→ **PROBLEM**: Reproduce exactly the line with "Given: Open the" and every line that follows it below, up to and including the last one. Do not include pictures or anything else.

→ **EXERCISE DATA**:
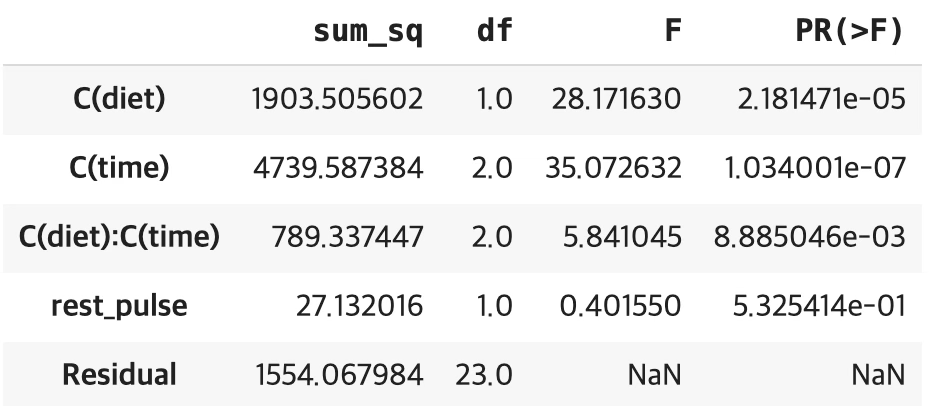Click the p-value 2.181471e-05
The height and width of the screenshot is (406, 930).
[x=810, y=101]
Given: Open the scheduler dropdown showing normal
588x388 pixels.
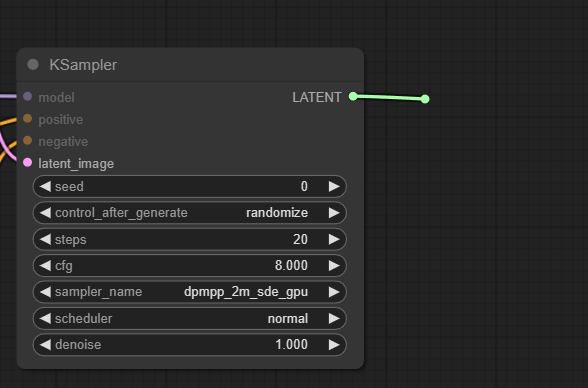Looking at the screenshot, I should 190,319.
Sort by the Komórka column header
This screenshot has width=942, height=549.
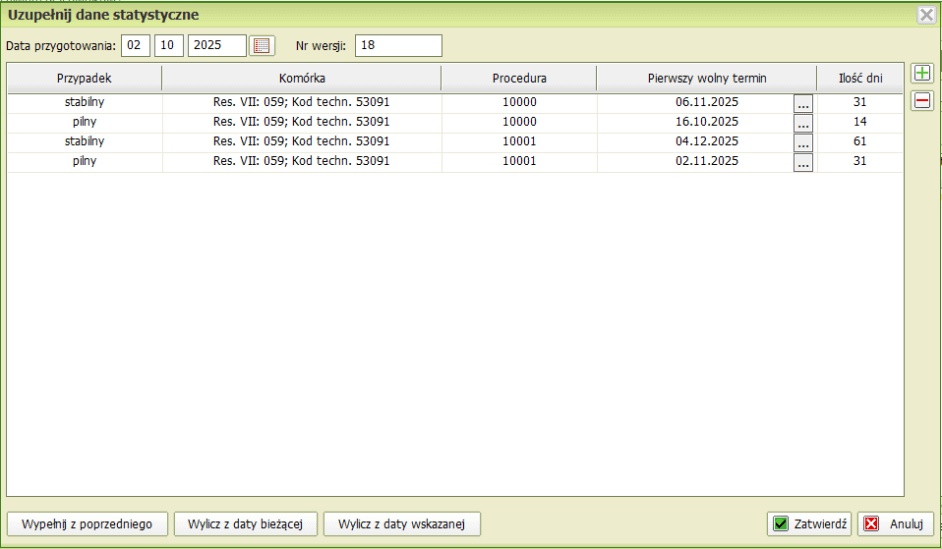tap(301, 78)
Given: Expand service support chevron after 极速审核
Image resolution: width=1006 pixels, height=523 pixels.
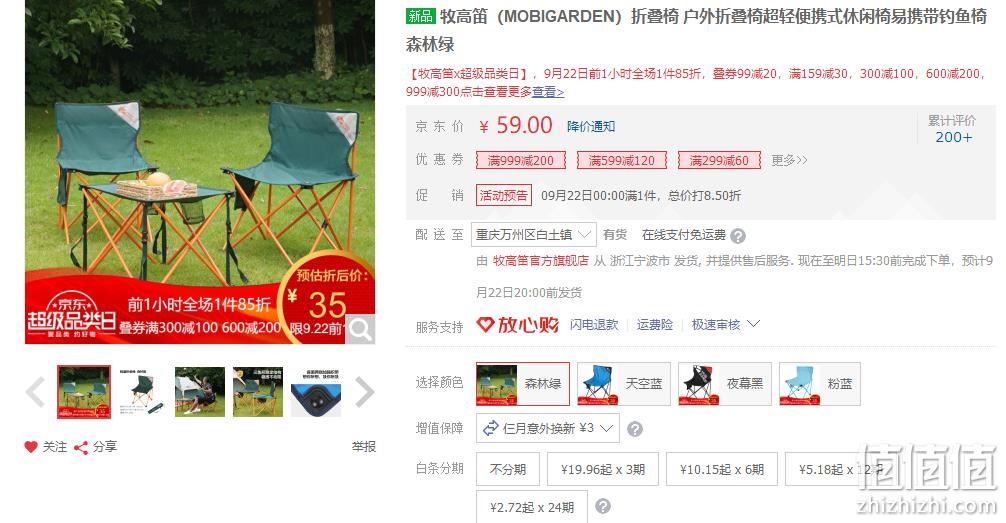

→ **ANSWER TO THE EXERCISE**:
Given: Open the scheduler dropdown showing normal
588x388 pixels.
Looking at the screenshot, I should 190,319.
Sort by the Komórka column header
This screenshot has width=942, height=549.
tap(301, 78)
Given: Expand service support chevron after 极速审核
Image resolution: width=1006 pixels, height=523 pixels.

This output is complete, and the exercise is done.